[[ Document segment, beginning ]]
Legend:
Library
Module
Module type
Parameter
Class
Class type
Persistent block store with linear history
The cemented block store is a store where blocks are stored linearly (by level) in chunks. Blocks in this store should not be reorganized anymore and are thus *cemented*. As these blocks should not be accessed regularly and especially their optionally stored metadata, the later are compressed using a zip format to save disk space. For each chunk of blocks, a dedicated file is used. Moreover, to enable easy access and to prevent too much on-disk reading, two indexed maps are used to retrieve blocks hash from their level and their level from the block hash.
The cemented block store contains a set of files updated each time a new chunk is added to the store. These files indicate which interval of blocks (w.r.t. their levels) are stored in it.
Invariants
This store is expected to respect the following invariants:
A key/value present in an index is present as well in the other as value/key.
Every block stored is correctly referenced through its associated indexes.
A cemented chunk of blocks that is represented by the interval i ; j (with i <= j) contains | j - i + 1 | blocks and are ordered from i to j in the file.
The set F of cemented chunks is always ordered by block level.
The cemented store does not contain holes: let F be the cemented chunks, if |F| > 1 then:
∀f_x=(i,j) ∈ F ∧ x < |F|, ∃f_y =(i', j'), x = y - 1 ∧ j + 1 = j'
meaning the concatenation of every chunk must be continuous.
A metadata zip file is indexed by the same interval as the chunks and, when it is the lowest chunk of metadata stored, is not assured to contain every block's metadata of the chunk.
Files format
The cemented block store is composed of the following files:
file: /<i_j>, a chunk of blocks from level i to level j. The format of this file is:
| <n> × <offset> | <n> × <block> |
where n is (j - i + 1), <offset> is a 4 bytes integer representing the absolute offset of a block where the k-th (with 0 <= k < n) offset stands for the absolute offset of the k-th block in the file and with <block>, a Block_repr.t value encoded using Block_repr.encoding (thus prefixed by the its size).
[[ Document segment, end ]]
[[ Recorded information, beginning ]]
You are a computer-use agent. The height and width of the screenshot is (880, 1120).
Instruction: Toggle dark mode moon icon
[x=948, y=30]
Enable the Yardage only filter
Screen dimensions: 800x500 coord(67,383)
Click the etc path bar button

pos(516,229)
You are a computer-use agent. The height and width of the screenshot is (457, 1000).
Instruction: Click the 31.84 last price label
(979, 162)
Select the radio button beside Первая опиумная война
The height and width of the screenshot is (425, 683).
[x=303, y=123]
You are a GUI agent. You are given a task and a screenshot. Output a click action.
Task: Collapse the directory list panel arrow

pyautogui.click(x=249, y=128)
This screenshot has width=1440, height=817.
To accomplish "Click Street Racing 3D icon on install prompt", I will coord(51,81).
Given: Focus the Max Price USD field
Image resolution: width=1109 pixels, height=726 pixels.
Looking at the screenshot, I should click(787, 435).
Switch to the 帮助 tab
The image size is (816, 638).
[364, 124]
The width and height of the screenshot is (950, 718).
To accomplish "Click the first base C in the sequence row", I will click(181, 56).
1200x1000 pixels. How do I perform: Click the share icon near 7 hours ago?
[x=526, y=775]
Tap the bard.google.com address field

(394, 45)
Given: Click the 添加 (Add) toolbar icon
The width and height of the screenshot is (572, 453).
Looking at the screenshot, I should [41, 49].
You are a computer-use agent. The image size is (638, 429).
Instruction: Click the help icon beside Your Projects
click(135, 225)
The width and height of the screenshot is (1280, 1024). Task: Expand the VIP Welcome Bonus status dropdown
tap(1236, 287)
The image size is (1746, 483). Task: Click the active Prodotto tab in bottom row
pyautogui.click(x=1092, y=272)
[[ Recorded information, end ]]
• What to produce
In the page on the cemented block store, how many bytes does each offset integer take up in a chunk file?

• Solution below
Each offset is a 4-byte integer.